片柳すすむ

かたやなぎ 進
日本共産党川崎市議会議員
議会活動報告

学芸員の処遇改善はじめ、市民ミュージアムの学芸機能強化を

2021年9月23日

9月22日の決算審査特別委員会・文教分科会で、パートナーシップ宣誓制度について質問しました。

質問と答弁を紹介します(正式な議事録ではありません。後ほど議会から発表される議事録をご確認ください)

①ミュージアムの学芸員の常勤・非常勤の賃金総額は?

次に、3款1項5目市民文化振興費のうち、市民ミュージアム事業費、とくに学芸員の処遇について伺っていきます。

2017年度から期間を5年とする指定管理とされましたが、直営時代の2016年度を含めた昨年度までの学芸スタッフの賃金総額を常勤職員と非常勤パートスタッフのそれぞれで伺います。また常勤と非常勤スタッフの人数をそれぞれ伺います。パートスタッフの時給額も伺います。

答弁①

市民ミュージアムの学芸員についての御質問でございますが、平成28年度の学芸員の人数及び給与総額につきましては、常勤職員6名、非常勤職員10名で、7699万2千円でございます。

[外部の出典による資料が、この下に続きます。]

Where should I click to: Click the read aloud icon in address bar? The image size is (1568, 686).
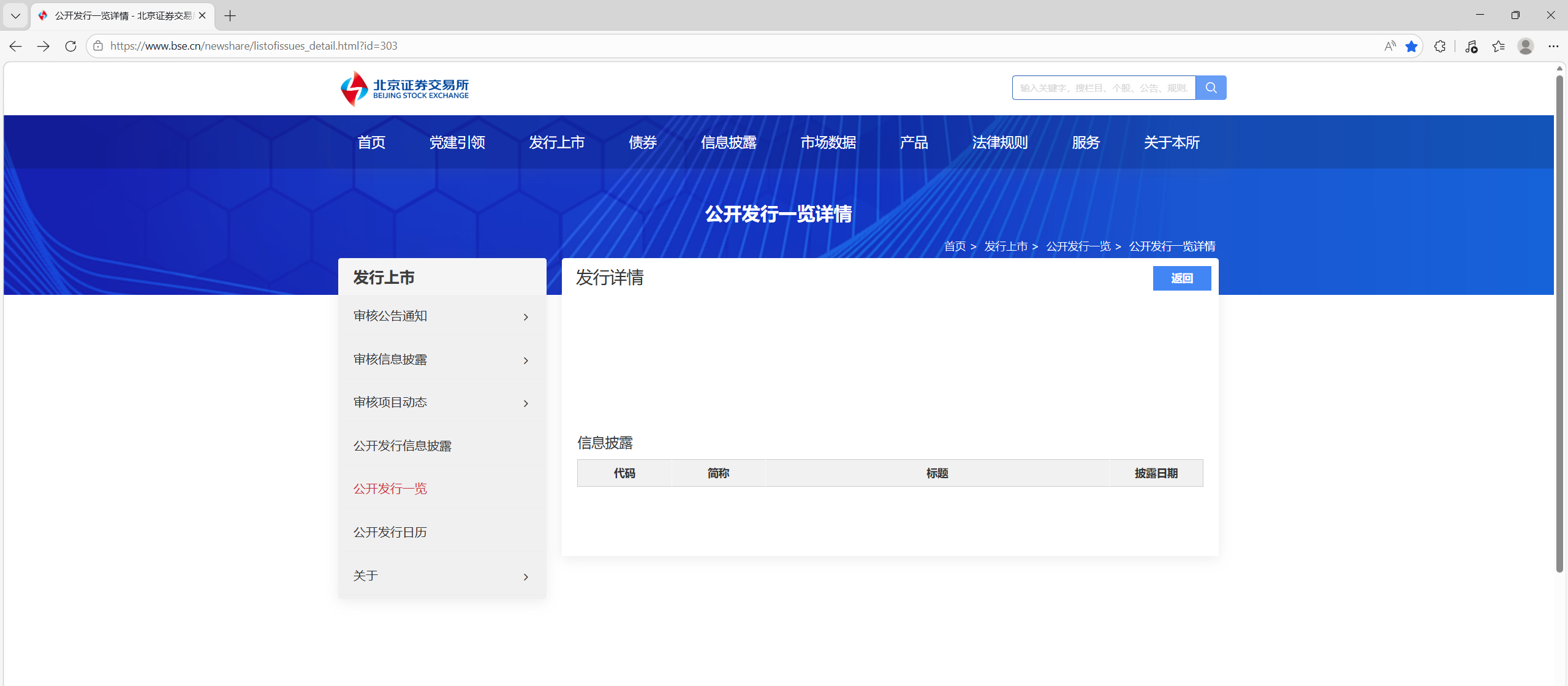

指定管理者制度導入後の平成29年度につきましては、常勤職員15名で4862万円、非常勤職員2名で、100万円、

平成30年度は、常勤14名で4672万2千円、非常勤9名で、 294万3千円、

令和元年度は、常勤17名で、 5935万1千円、非常勤12名で277万7千円、

令和2年度は、常勤15名で、 6100万8千円、非常勤14名で724万9千円でございます。

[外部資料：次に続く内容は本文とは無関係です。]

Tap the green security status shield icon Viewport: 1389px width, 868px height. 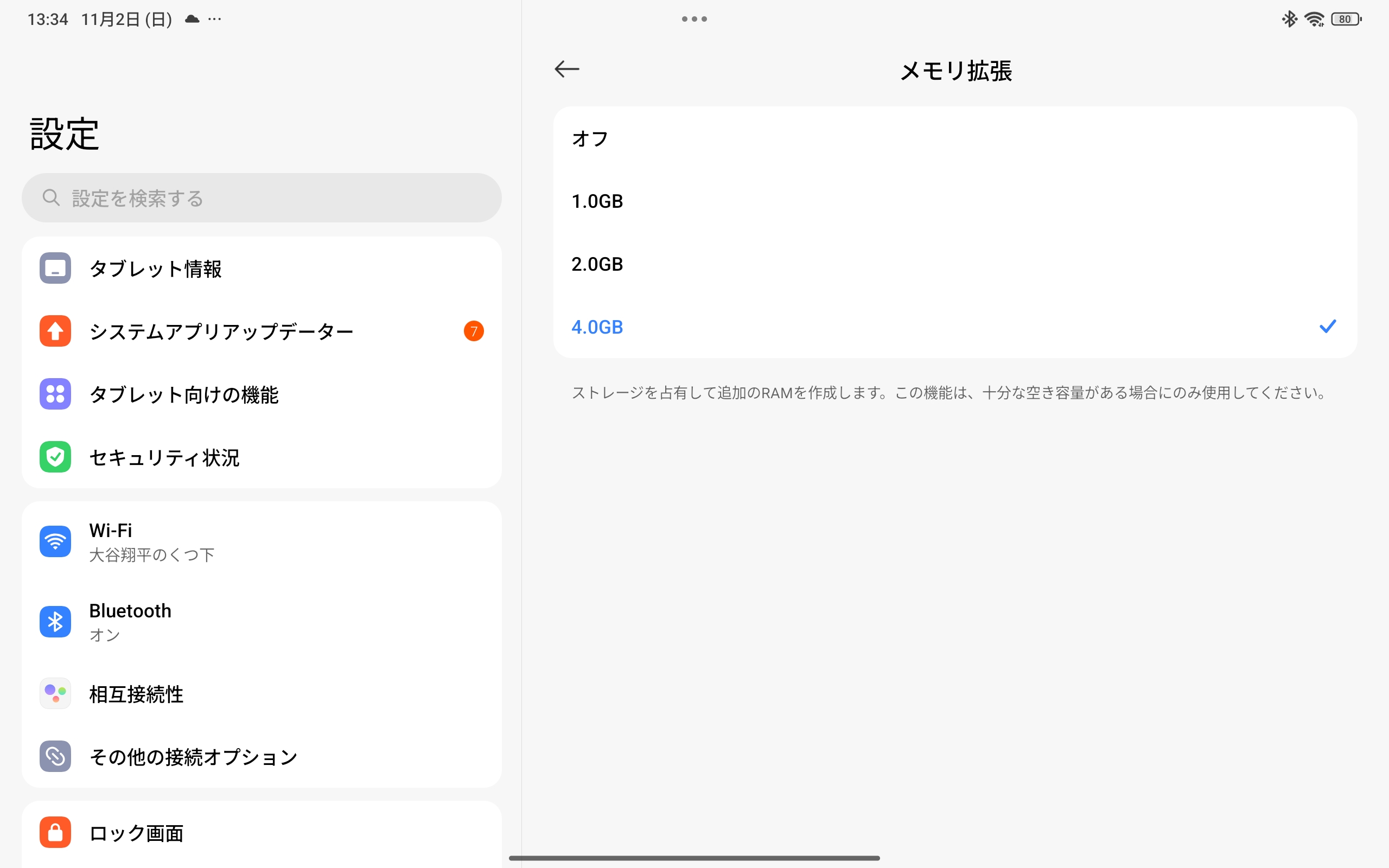pos(55,457)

なお、令和2年度における非常勤職員の時給単価は、1160円から1300円で、平均1177円となっております。

②正社員になった学芸員はいるのか?継続して働けるのか?

賃金

指定管理後の2017年は常勤平均で324万円、以後334万円、349万円で、被災後には様々な役職手当等の対応を行って引き上げた結果400万円を超えたということです。

2017年にアクティオ・東急の指定管理に移行した際の「求人募集要項」には、「雇用形態は契約社員」で「正社員登用制度あり」とされていましたが、4年経って正社員になった学芸員はいるのか、伺います。契約社員の学芸員はどのような契約となっているのか、継続してミュージアムで働く保障があるのか伺います。

答弁②

学芸員の雇用形態に関する御質問でございますが、指定管理者が雇用する学芸員につきましては、有期の契約社員となっておりまして、通算5年を超えると、当該社員が雇用主に申請し、双方が合意した上で正社員となることができますが、 4年を経過した現時点では、正社員となった学芸員はいないと伺っております。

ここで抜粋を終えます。